▸ **Work to be completed**
Nothing but a number should be returned: the count of lines in the records that contain "will".

▸ **Input records**
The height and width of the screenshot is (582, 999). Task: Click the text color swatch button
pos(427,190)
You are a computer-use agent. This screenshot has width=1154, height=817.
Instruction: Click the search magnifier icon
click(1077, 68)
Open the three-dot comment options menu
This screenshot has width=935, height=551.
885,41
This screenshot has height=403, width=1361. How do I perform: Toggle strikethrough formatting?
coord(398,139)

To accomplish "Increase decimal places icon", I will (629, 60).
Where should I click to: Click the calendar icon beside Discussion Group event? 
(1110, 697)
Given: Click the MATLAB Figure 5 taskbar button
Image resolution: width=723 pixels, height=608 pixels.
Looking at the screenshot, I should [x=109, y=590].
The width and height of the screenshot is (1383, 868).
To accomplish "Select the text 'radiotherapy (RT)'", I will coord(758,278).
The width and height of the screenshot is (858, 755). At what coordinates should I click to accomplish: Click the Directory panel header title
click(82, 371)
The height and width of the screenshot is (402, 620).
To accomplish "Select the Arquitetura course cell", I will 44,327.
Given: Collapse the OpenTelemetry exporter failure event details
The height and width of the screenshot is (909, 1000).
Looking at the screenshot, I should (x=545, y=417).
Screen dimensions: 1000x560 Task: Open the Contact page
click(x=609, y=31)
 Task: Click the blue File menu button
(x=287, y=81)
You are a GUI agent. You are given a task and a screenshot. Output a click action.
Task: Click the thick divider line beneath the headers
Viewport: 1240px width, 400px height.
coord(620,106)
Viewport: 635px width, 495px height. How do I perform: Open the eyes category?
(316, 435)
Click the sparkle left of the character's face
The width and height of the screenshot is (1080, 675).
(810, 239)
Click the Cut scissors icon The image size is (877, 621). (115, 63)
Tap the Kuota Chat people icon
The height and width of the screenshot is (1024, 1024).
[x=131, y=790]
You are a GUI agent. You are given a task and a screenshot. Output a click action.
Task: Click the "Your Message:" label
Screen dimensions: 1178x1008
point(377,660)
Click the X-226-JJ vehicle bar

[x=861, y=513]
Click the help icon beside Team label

▸ **Completed exercise**
3